Select language, opens an overlay

Comment

ksoles
Aug 11, 2011ksoles rated this title 3 out of 5 stars
Why does a million-dollar work of art become valueless when some expert exposes it as a forgery? What differentiates "real" from "fake"? How does one prove authorship? Arthur Phillips' newest novel blurs, or rather obliterates, the boundary between appearance and reality. The author's protagonist, also named Arthur Phillips, and his twin sister, Dana, have suffered unstable childhoods largely thanks to their con-man father (yes, also named Arthur Phillips), who spends most of the novel in jail. On his death bed, he produces his most prized possession: a lost Shakespearean manuscript. In what turns into a faux-memoir-meets-academic-introduction-to-Shakespeare-play, the protagonist seesaws between avowing "The Tragedy of Arthur"'s authenticity and mourning its fallaciousness.

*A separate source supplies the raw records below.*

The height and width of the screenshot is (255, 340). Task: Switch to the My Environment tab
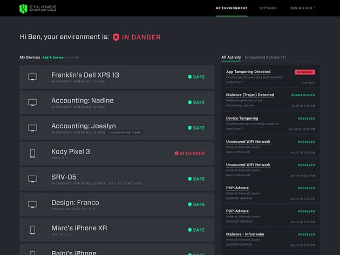tap(231, 8)
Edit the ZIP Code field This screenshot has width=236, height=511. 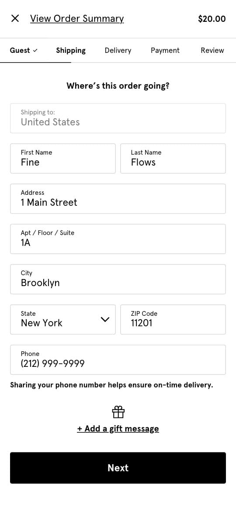tap(173, 319)
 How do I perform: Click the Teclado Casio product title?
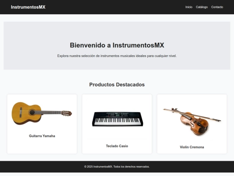tap(117, 146)
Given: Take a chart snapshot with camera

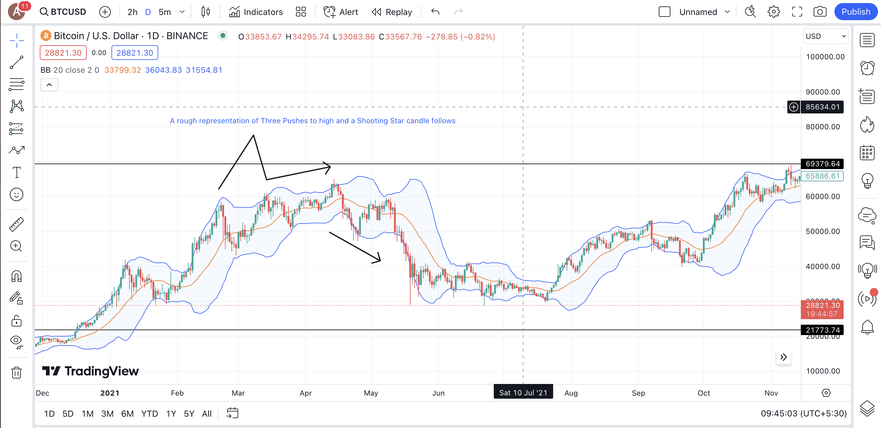Looking at the screenshot, I should [819, 12].
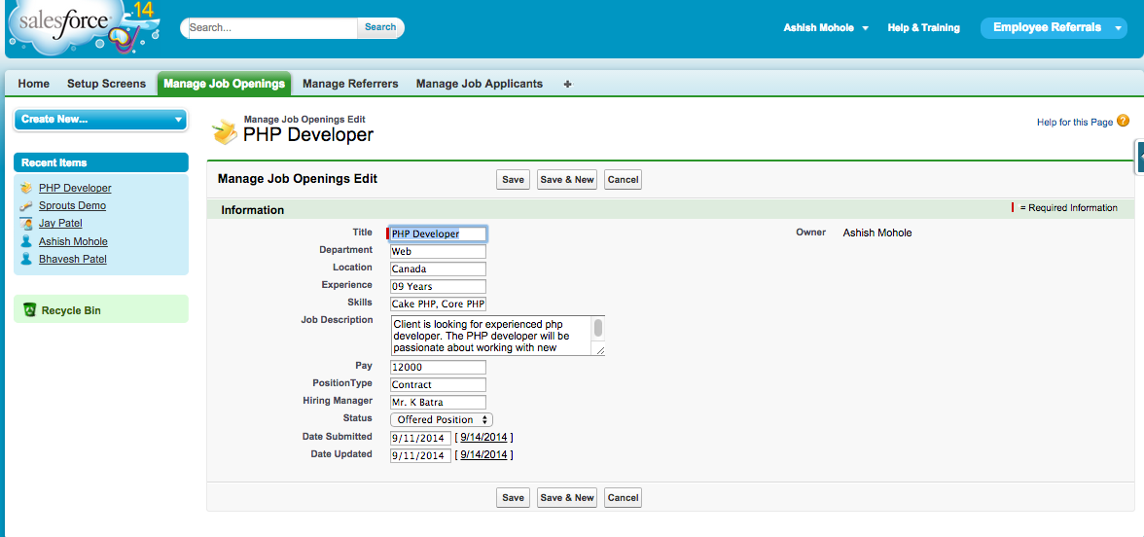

In the meantime, a media frenzy brews over the historical sensation of the century: a new work by the bard. The 250 page "novel" culminates in a "Shakespeare" play written by Phillips. Or did Shakespeare actually write it? This pastiche evokes great admiration for the novelist's cleverness, skill and erudition but, unfortunately, after a few initial pages of engrossment, the book emerges as a crashing bore. It definitely provokes thought but it over-emphasizes the theme of illusion; any emotion the prose conjures seems specious and leaves the reader feeling cold.